What you are asked to do: Everything from the line that contains "Where should I click to: Select" to the end of the listing below, both ends included, is to be transcribed word for word, and nothing else.

*** Begin section ***

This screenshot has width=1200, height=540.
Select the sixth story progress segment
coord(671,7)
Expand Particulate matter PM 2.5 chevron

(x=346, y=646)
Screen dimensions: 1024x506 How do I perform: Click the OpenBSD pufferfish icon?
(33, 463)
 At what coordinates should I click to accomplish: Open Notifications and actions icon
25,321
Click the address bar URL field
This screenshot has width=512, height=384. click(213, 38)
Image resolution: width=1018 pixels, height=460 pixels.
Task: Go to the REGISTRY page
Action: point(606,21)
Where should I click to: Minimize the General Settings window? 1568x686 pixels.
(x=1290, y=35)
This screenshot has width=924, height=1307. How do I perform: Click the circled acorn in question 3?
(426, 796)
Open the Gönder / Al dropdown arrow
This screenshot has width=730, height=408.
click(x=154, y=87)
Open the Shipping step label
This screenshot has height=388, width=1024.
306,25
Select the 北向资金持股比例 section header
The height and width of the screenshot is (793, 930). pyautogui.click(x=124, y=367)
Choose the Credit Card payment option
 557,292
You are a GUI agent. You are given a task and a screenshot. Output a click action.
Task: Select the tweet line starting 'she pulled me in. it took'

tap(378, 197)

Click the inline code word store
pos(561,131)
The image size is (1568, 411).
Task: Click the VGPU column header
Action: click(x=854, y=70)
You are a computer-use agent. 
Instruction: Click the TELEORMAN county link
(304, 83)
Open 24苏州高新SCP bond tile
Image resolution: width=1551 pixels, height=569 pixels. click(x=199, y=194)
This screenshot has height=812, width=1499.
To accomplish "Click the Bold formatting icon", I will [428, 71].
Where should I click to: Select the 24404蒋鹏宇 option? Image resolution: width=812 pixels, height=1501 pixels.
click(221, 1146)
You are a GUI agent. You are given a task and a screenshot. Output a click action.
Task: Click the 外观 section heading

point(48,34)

*** End section ***

Answer box:
Where should I click to: Select the 24404蒋鹏宇 option? Image resolution: width=812 pixels, height=1501 pixels.
click(221, 1146)
You are a GUI agent. You are given a task and a screenshot. Output a click action.
Task: Click the 外观 section heading

point(48,34)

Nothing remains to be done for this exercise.